*EXERCISE DETAILS*: Display every line of the listing below that contains the word "tree", copying each such line in full.

-.-.-

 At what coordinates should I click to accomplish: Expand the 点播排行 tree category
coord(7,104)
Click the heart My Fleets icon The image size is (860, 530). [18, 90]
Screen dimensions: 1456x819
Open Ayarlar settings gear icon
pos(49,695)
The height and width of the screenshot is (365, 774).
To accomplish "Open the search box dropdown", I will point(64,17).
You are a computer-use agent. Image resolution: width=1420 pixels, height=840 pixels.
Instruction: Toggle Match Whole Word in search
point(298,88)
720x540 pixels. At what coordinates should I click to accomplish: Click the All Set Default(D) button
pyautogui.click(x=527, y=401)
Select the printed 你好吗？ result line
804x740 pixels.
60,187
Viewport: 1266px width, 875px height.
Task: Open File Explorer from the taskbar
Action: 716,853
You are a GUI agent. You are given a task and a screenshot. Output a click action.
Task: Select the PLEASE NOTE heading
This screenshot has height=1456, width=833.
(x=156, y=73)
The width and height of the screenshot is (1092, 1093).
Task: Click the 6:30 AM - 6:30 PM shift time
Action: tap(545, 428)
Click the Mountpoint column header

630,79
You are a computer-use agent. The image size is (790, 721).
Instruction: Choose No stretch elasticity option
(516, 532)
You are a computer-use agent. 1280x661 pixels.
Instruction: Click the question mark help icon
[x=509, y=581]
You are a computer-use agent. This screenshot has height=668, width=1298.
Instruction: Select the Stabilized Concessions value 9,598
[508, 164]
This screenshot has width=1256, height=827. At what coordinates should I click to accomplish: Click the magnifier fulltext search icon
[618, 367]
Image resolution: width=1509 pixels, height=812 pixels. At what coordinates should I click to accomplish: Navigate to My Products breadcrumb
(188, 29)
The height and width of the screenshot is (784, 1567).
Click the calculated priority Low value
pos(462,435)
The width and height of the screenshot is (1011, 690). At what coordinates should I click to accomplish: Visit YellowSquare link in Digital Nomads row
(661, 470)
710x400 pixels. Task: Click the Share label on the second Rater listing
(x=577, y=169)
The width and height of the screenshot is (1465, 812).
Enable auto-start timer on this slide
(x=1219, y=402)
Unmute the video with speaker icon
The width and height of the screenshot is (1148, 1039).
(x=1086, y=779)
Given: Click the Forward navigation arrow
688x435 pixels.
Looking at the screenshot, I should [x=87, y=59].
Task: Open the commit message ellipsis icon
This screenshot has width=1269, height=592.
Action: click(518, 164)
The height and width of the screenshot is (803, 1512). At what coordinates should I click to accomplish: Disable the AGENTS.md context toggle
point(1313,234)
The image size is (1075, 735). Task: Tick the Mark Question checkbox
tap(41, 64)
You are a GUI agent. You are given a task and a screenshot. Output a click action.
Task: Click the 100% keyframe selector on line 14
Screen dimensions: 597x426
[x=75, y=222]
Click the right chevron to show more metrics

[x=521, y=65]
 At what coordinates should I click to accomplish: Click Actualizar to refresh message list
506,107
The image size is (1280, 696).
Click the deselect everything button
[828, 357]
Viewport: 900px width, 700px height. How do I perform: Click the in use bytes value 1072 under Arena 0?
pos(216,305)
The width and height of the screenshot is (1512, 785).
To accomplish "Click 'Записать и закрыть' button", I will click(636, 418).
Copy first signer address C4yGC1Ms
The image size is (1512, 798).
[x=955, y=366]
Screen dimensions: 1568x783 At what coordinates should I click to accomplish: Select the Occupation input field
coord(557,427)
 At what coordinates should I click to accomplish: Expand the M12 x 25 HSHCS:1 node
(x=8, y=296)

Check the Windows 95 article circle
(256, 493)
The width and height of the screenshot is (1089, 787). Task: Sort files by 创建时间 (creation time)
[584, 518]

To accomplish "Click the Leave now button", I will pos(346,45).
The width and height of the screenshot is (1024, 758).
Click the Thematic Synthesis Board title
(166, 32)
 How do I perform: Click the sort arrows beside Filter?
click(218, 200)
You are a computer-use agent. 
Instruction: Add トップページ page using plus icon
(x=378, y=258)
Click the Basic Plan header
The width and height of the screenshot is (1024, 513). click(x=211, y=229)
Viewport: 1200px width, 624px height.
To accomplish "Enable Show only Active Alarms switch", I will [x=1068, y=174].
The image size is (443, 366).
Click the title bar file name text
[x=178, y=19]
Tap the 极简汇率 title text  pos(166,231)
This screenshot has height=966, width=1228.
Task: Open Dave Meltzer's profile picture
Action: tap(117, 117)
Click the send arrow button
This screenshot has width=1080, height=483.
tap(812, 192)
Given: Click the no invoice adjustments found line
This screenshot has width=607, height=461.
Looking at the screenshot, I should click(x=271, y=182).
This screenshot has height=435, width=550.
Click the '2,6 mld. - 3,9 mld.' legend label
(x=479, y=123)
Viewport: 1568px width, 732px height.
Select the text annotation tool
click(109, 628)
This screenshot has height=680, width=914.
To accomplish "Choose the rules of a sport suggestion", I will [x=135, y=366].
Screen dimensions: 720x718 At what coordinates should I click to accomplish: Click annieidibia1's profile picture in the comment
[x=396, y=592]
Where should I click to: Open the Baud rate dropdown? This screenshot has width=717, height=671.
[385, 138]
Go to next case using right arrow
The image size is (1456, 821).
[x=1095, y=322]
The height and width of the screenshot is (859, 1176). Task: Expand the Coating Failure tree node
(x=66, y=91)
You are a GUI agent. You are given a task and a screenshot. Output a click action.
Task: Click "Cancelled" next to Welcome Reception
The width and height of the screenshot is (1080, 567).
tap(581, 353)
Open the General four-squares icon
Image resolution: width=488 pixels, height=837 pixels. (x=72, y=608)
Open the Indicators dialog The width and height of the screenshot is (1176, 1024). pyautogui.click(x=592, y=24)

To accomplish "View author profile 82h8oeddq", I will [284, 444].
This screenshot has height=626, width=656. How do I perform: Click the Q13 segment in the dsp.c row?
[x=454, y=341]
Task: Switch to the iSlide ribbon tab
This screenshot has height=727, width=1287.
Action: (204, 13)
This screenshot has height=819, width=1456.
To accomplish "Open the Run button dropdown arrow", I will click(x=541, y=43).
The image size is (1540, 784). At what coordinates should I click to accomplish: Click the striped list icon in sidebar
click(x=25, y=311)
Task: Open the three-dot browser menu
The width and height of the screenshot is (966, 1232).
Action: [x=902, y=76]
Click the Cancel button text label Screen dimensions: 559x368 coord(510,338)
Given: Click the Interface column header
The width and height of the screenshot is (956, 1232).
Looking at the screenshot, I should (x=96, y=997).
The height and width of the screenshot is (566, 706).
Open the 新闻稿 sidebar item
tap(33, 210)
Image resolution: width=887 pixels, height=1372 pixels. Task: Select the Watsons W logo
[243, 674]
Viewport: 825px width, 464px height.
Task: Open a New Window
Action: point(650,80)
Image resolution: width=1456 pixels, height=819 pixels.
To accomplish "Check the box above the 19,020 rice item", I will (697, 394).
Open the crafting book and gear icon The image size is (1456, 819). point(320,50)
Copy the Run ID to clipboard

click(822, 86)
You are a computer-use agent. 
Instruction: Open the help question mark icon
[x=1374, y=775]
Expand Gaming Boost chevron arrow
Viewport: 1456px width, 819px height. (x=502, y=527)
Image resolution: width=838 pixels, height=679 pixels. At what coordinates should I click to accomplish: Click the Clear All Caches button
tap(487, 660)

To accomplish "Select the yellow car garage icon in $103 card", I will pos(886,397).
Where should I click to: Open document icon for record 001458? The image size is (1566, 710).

-.-.-

*FINISHED ANSWER*:
 At what coordinates should I click to accomplish: Expand the 点播排行 tree category
The height and width of the screenshot is (859, 1176). Task: Expand the Coating Failure tree node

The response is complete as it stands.